Exercise inputs: Begin

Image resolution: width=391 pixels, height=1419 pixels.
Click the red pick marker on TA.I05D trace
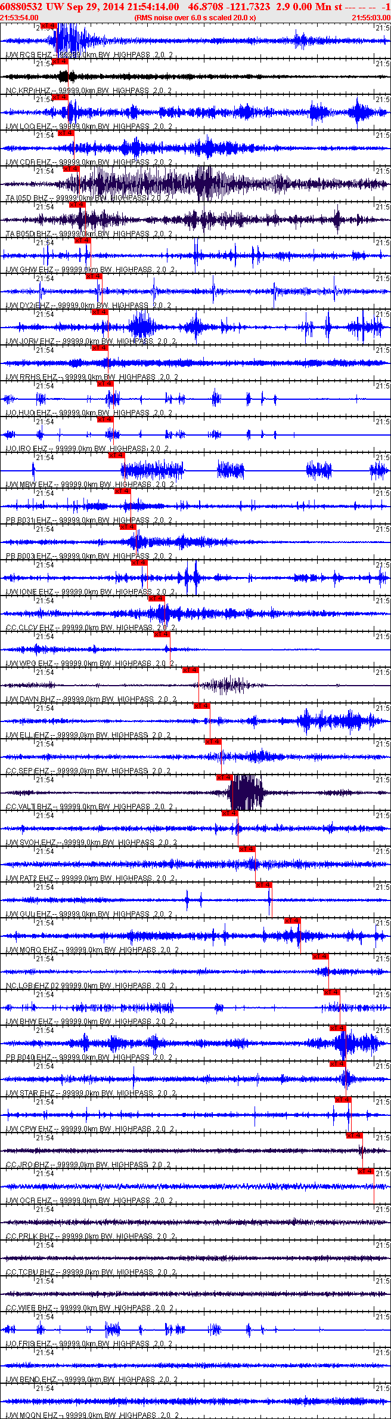(x=71, y=169)
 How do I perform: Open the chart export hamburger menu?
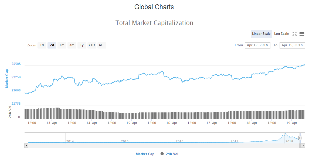[x=302, y=34]
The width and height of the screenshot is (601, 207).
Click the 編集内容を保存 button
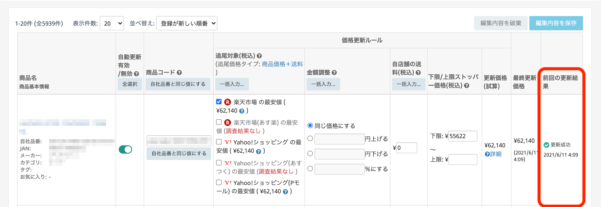pos(556,23)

Exercise inputs: End

→ What is being asked
Hand back the records above exactly, leaving out every picture.

→ Task answer
Image resolution: width=391 pixels, height=1419 pixels.
Click the red pick marker on TA.I05D trace
(x=71, y=169)
 How do I perform: Open the chart export hamburger menu?
[x=302, y=34]
The width and height of the screenshot is (601, 207).
Click the 編集内容を保存 button
pos(556,23)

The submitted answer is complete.